Effects of spatial scale and choice of statistical model (linear versus tree-based) on determining species–habitat relationships

Abstract

The choice of spatial scale and modelling technique used to capture species–habitat relationships needs to be considered when ascertaining environmental determinants of habitat quality for species and communities. Fish densities and environmental data were collected at three Laurentian lakes using underwater surveys by four snorkelers collecting fine spatial data acquired through geographic positioning systems. At both fine (20 m) and broad (100 m) spatial scales, tree-based approaches, which incorporated both linear and nonlinear relationships, explained more variation than their linear counterparts.
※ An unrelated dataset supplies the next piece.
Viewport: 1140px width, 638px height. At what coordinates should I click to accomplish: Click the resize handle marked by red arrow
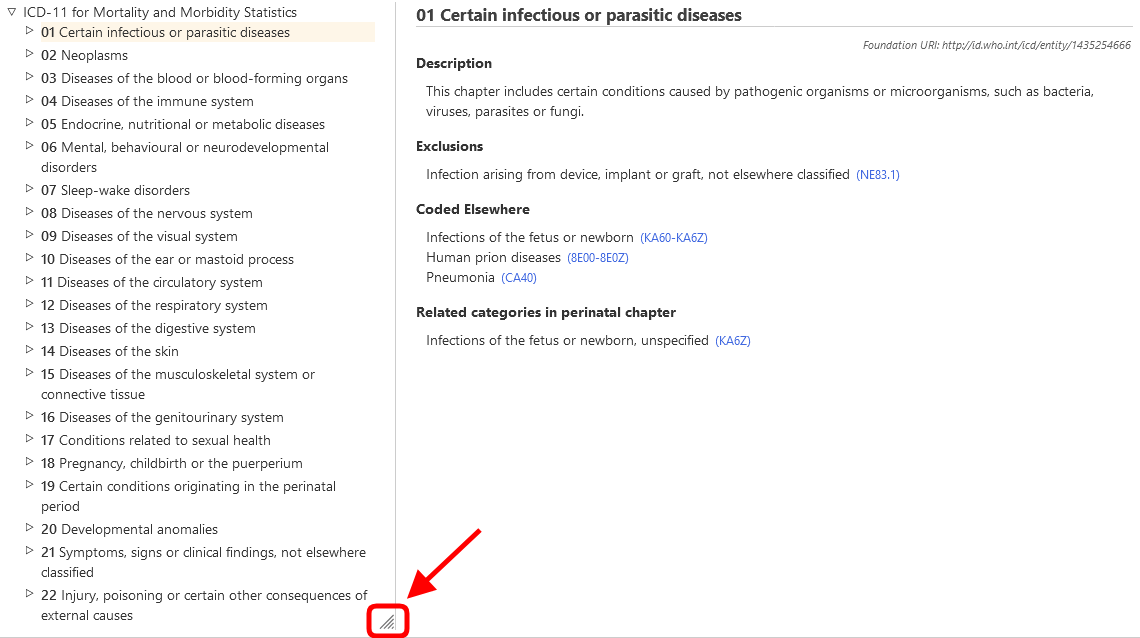coord(388,620)
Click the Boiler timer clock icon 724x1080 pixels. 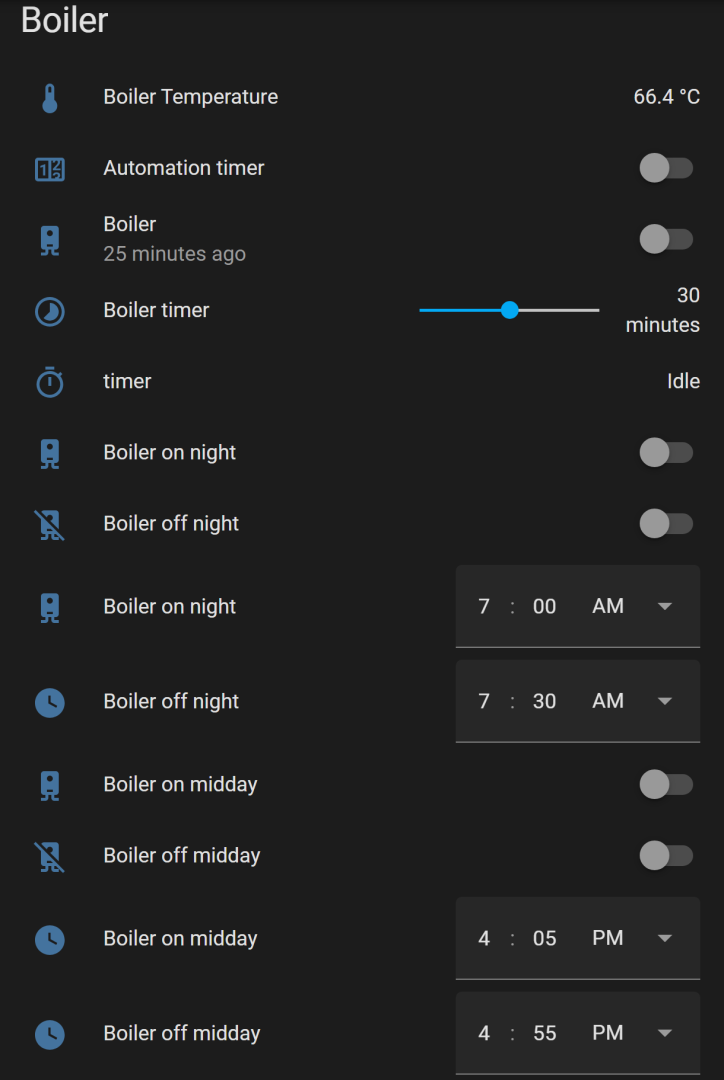coord(50,311)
At the finest spatial scale considered (20 m), local environmental conditions, such as habitat structure and heterogeneity, were important determinants of fish habitat selection. At the broadest spatial scale considered (100 m), fish tended to select habitat based on both local environmental features and riparian development. Moran’s eigenvector maps further revealed that fish–habitat associations were operating at broader spatial scales than the predefined analytical units, which can be partially attributed to the spatial structure of environmental conditions acting at spatial scales greater than 100 m. This study highlights the importance of evaluating statistical approaches at different spatial scales to identify key determinants of habitat quality for species, ultimately to assess the effects of perturbations on ecosystems.